Convert the rows below into a Markdown table with a No. column for each row's number and an Entry column for its text, leaving out blank lines.

* Start Excerpted records *

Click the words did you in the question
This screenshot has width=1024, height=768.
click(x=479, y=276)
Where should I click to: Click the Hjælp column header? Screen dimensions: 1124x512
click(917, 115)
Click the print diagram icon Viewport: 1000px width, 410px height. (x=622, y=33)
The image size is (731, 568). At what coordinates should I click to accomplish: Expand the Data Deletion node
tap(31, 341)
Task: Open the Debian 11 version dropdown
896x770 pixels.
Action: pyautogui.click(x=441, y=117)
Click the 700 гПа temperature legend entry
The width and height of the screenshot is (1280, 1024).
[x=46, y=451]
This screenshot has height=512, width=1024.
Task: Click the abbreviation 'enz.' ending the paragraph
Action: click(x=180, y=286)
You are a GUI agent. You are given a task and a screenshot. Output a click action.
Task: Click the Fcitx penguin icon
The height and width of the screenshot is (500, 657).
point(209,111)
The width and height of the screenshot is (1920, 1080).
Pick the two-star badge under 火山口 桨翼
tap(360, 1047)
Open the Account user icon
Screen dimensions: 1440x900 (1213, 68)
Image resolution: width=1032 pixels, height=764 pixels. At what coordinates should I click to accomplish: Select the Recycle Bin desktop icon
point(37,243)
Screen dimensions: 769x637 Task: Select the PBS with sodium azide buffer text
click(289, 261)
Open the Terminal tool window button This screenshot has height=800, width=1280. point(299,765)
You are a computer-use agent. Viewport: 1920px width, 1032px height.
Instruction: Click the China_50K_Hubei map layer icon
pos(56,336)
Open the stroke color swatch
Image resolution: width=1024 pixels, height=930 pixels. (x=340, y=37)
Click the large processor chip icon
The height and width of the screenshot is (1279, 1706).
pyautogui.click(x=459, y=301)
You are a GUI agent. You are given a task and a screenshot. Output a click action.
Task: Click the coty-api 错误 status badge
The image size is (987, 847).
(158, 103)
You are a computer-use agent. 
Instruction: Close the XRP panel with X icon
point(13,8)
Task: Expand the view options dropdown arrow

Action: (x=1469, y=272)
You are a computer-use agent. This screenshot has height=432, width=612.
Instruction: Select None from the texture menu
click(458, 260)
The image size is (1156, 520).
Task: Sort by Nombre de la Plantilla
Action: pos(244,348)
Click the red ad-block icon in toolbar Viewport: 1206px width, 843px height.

* End Excerpted records *

### Written reply
| No. | Entry |
|---|---|
| 1 | Click the words did you in the question |
| 2 | This screenshot has width=1024, height=768. |
| 3 | click(x=479, y=276) |
| 4 | Where should I click to: Click the Hjælp column header? Screen dimensions: 1124x512 |
| 5 | click(917, 115) |
| 6 | Click the print diagram icon Viewport: 1000px width, 410px height. (x=622, y=33) |
| 7 | The image size is (731, 568). At what coordinates should I click to accomplish: Expand the Data Deletion node |
| 8 | tap(31, 341) |
| 9 | Task: Open the Debian 11 version dropdown |
| 10 | 896x770 pixels. |
| 11 | Action: pyautogui.click(x=441, y=117) |
| 12 | Click the 700 гПа temperature legend entry |
| 13 | The width and height of the screenshot is (1280, 1024). |
| 14 | [x=46, y=451] |
| 15 | This screenshot has height=512, width=1024. |
| 16 | Task: Click the abbreviation 'enz.' ending the paragraph |
| 17 | Action: click(x=180, y=286) |
| 18 | You are a GUI agent. You are given a task and a screenshot. Output a click action. |
| 19 | Task: Click the Fcitx penguin icon |
| 20 | The height and width of the screenshot is (500, 657). |
| 21 | point(209,111) |
| 22 | The width and height of the screenshot is (1920, 1080). |
| 23 | Pick the two-star badge under 火山口 桨翼 |
| 24 | tap(360, 1047) |
| 25 | Open the Account user icon |
| 26 | Screen dimensions: 1440x900 (1213, 68) |
| 27 | Image resolution: width=1032 pixels, height=764 pixels. At what coordinates should I click to accomplish: Select the Recycle Bin desktop icon |
| 28 | point(37,243) |
| 29 | Screen dimensions: 769x637 Task: Select the PBS with sodium azide buffer text |
| 30 | click(289, 261) |
| 31 | Open the Terminal tool window button This screenshot has height=800, width=1280. point(299,765) |
| 32 | You are a computer-use agent. Viewport: 1920px width, 1032px height. |
| 33 | Instruction: Click the China_50K_Hubei map layer icon |
| 34 | pos(56,336) |
| 35 | Open the stroke color swatch |
| 36 | Image resolution: width=1024 pixels, height=930 pixels. (x=340, y=37) |
| 37 | Click the large processor chip icon |
| 38 | The height and width of the screenshot is (1279, 1706). |
| 39 | pyautogui.click(x=459, y=301) |
| 40 | You are a GUI agent. You are given a task and a screenshot. Output a click action. |
| 41 | Task: Click the coty-api 错误 status badge |
| 42 | The image size is (987, 847). |
| 43 | (158, 103) |
| 44 | You are a computer-use agent.  |
| 45 | Instruction: Close the XRP panel with X icon |
| 46 | point(13,8) |
| 47 | Task: Expand the view options dropdown arrow |
| 48 | Action: (x=1469, y=272) |
| 49 | You are a computer-use agent. This screenshot has height=432, width=612. |
| 50 | Instruction: Select None from the texture menu |
| 51 | click(458, 260) |
| 52 | The image size is (1156, 520). |
| 53 | Task: Sort by Nombre de la Plantilla |
| 54 | Action: pos(244,348) |
| 55 | Click the red ad-block icon in toolbar Viewport: 1206px width, 843px height. |